The result should be all the records, exact and complete, without a single picture.
--- Source material ---
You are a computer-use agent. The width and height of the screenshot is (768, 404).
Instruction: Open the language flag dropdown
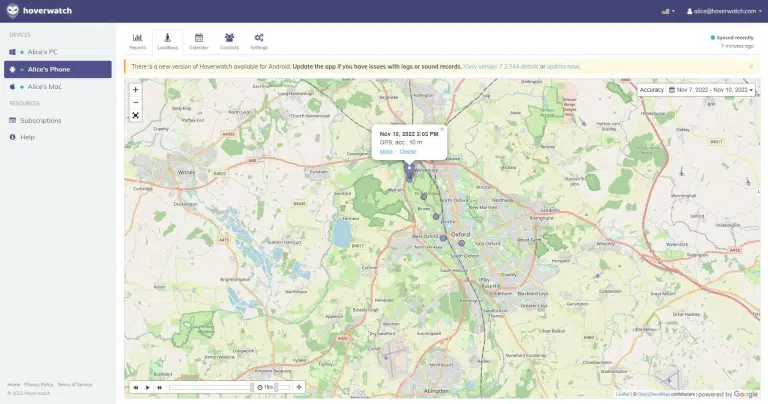(667, 11)
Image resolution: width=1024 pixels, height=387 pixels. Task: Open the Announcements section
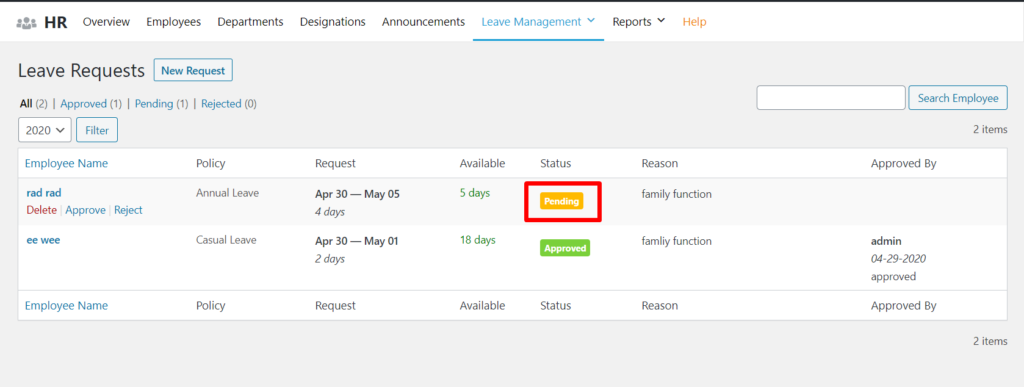point(423,22)
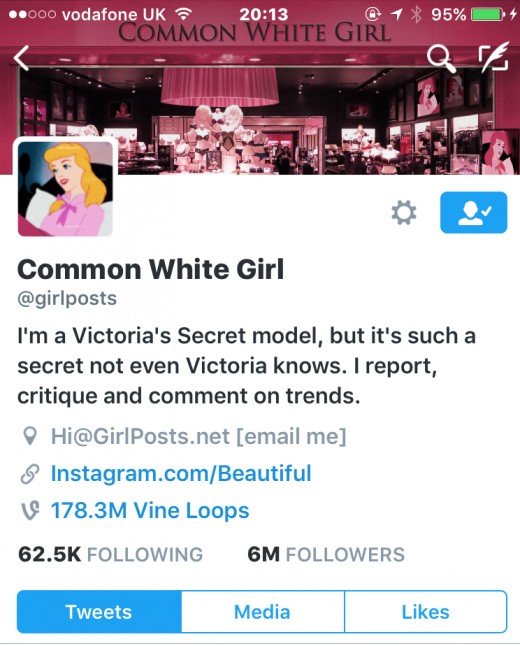The height and width of the screenshot is (646, 520).
Task: Tap the back arrow icon
Action: pos(21,58)
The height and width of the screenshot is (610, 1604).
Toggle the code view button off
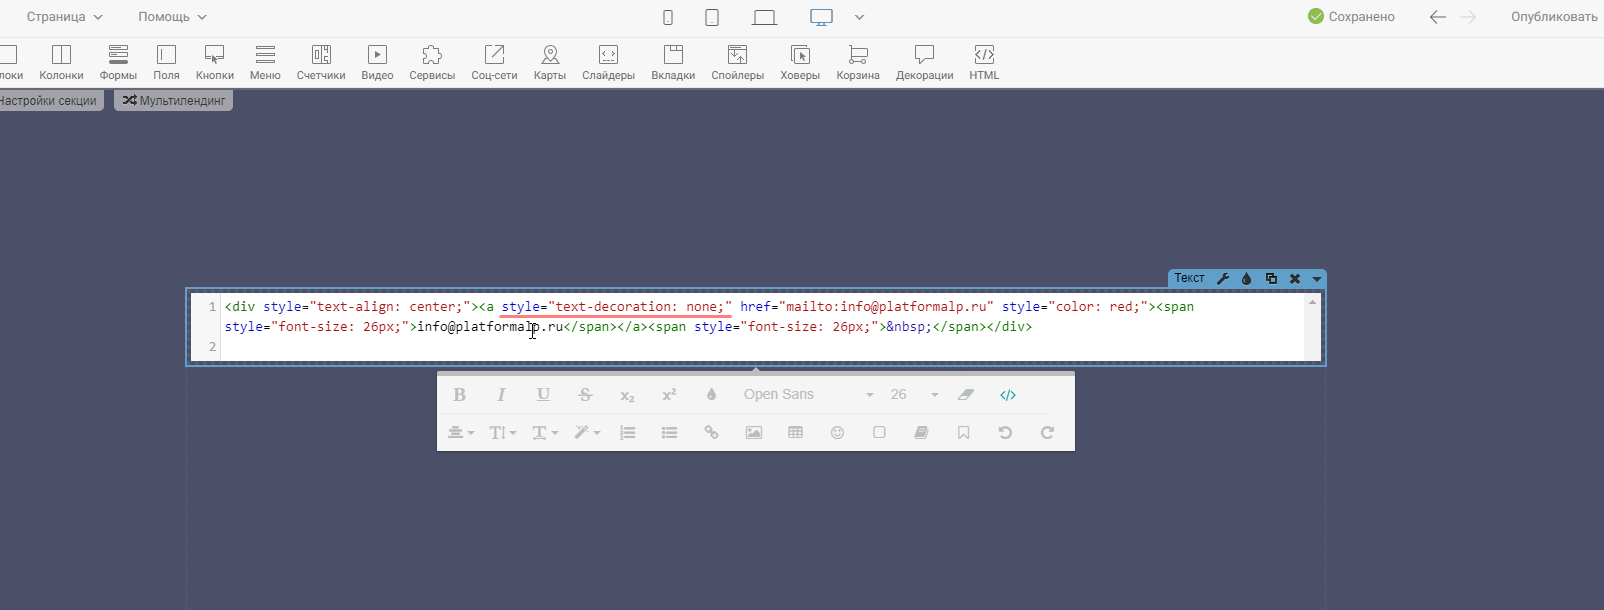1007,395
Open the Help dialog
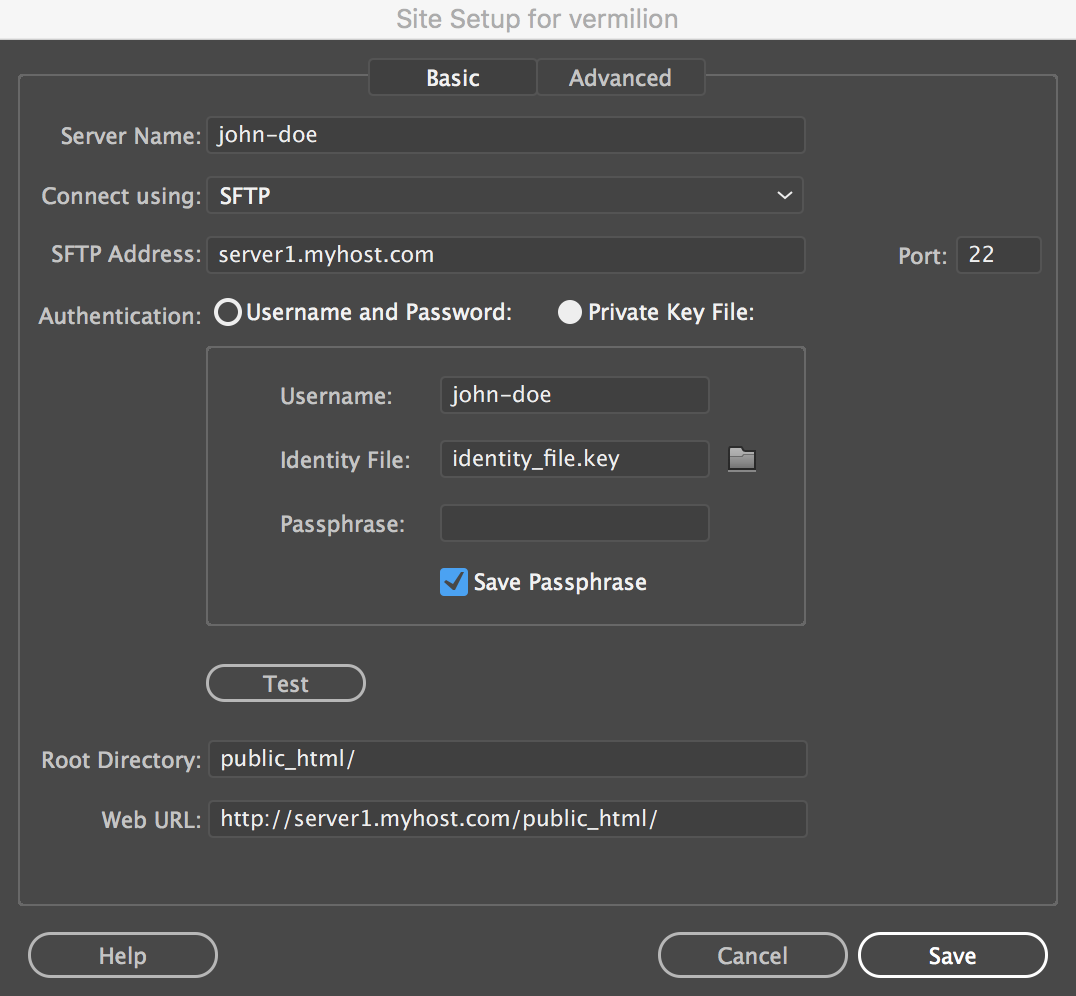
---
### [Response]
You are a computer-use agent. The width and height of the screenshot is (768, 404).
Instruction: Open the language flag dropdown
(667, 11)
Image resolution: width=1024 pixels, height=387 pixels. Task: Open the Announcements section
point(423,22)
The height and width of the screenshot is (646, 520).
Task: Tap the back arrow icon
Action: pos(21,58)
The height and width of the screenshot is (610, 1604).
Toggle the code view button off
1007,395
Open the Help dialog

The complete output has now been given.